Cool. You can use a myriad of technology combinations to reach those goals. I'd next think about the type of developers you would come across in your area and what the salary ranges are. This will help you understand your business, timing, and finances better. As they relate to your technology/app/site/code/tool/dashboard/product. How easy is it to find and replace talent? Expect to replace talent in a startup. People will come and go or you'll be forced to sadly get rid of people. Happens.
So stay flexible. I'm not sure where this PHP hate is coming from and this push for Ruby. I would argue that Ruby is a dying language that's finding it increasingly difficult to differentiate itself (PHP and Node.js are eating into Ruby's distinguishing purposes from opposite directions). While it was an important part of internet history here, the fact of the matter is major companies and early supporters are moving away from it and on to other languages. This means you'll see less Ruby developers in the future and they will likely be more expensive as a result. Not a very wise business decision if you plan to stick around for a while. Again this has absolutely nothing to do with what you can or can't do with Ruby as a language. I'm trying to shed light on how our technology choices affect our business. Stay flexible and open to things.
Of course, if you have a ton of Ruby developers in your neck of the woods, then it may make sense to use it. Just understand why you're choosing a language. It goes so far beyond the technical aspect of things.
I just don't think Java or .NET is agile enough for a startup to be frank. PHP, Node.js, and Ruby are all web languages geared for rapid application development. Java and .NET are geared for the inefficient and slow corporate world that can support teams of 50+ people building a simple web app. Boggles my mind how that happens.
So I'd highly suggest sticking to Node.js or PHP to be honest. Sure Ruby too, I'm not hating on Ruby...But do your research and see what the developer market is like in your area. There's all types of developers all over...But you really may be in a weird pocket that has an abnormal amount of developers who are savvy with a certain language. I'm puzzled how this happens, but it does...Look at job boards.
I would suggest MongoDB for a lot of your data, but when you get to billing - if you aren't using something like Stripe's service you will likely want a transactional database. No reason you can't use multiple databases!
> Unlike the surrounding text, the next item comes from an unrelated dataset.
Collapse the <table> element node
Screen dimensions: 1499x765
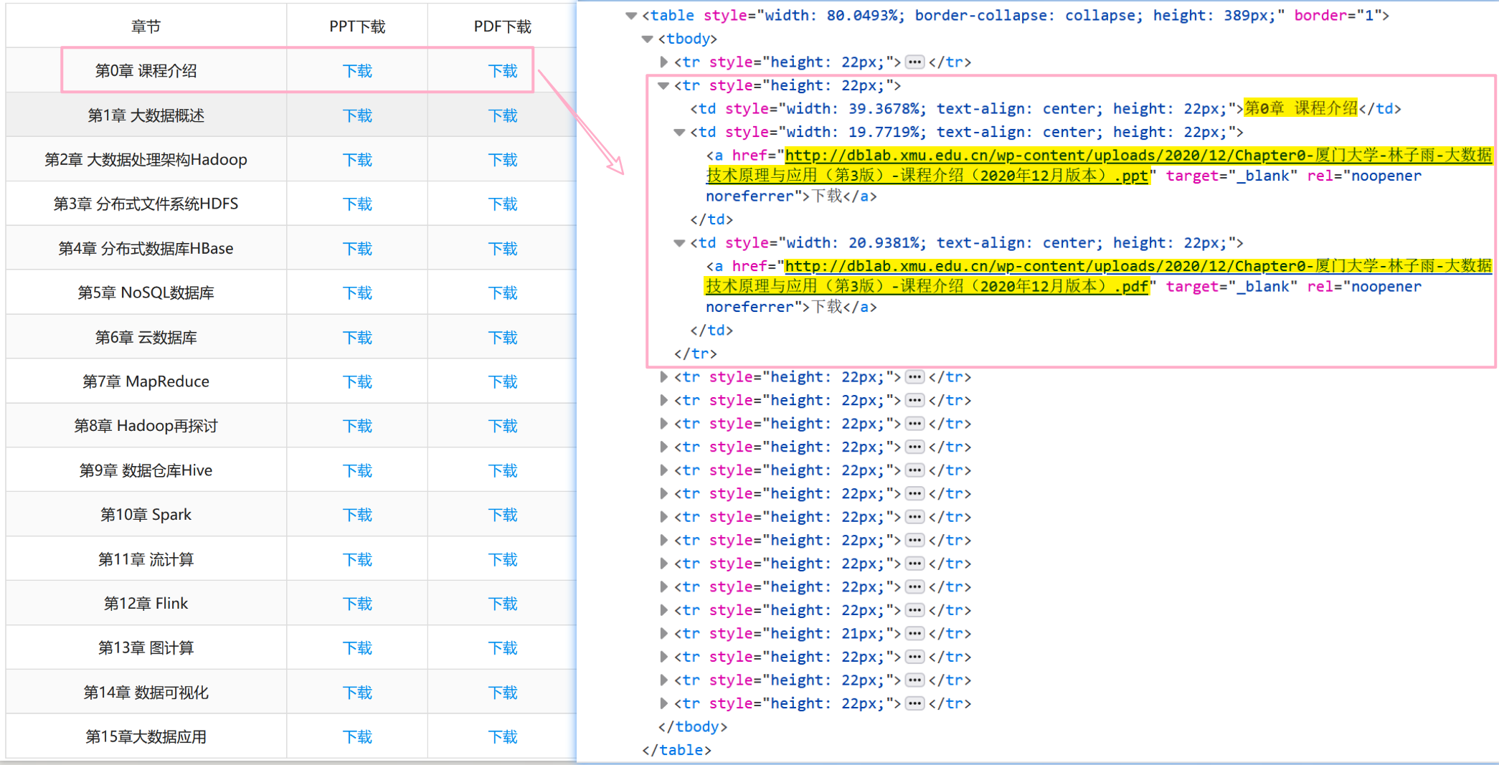[x=630, y=15]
As far as your report engine, MongoDB is a fine fit there. Should you have heavy duty aggregation needs and the aggregation framework within MongoDB is not enough, nothing is barring you from Hadoop. You can also migrate to some Amazon Web Services for your data warehousing and aggregation needs just fine from MongoDB. I'd also suggest looking into Elastic Search for your reporting. It's a search engine and so much more.
One last reason I suggest AngularJS is because you may also want to use Elastic Search. Throwing your data set into that can do wonders for you and your database costs. And... Kibana to the rescue: http://www.elasticsearch.org/overview/kibana/
The real time reporting dashboard that Elastic Search and Kibana bring you, especially for the amount of setup time, is just sexy sex.
Again, this is just one approach out of many possible approaches. For what it's worth, I build many custom CMS' and dashboard tools with visualizations and work with big data. A lot.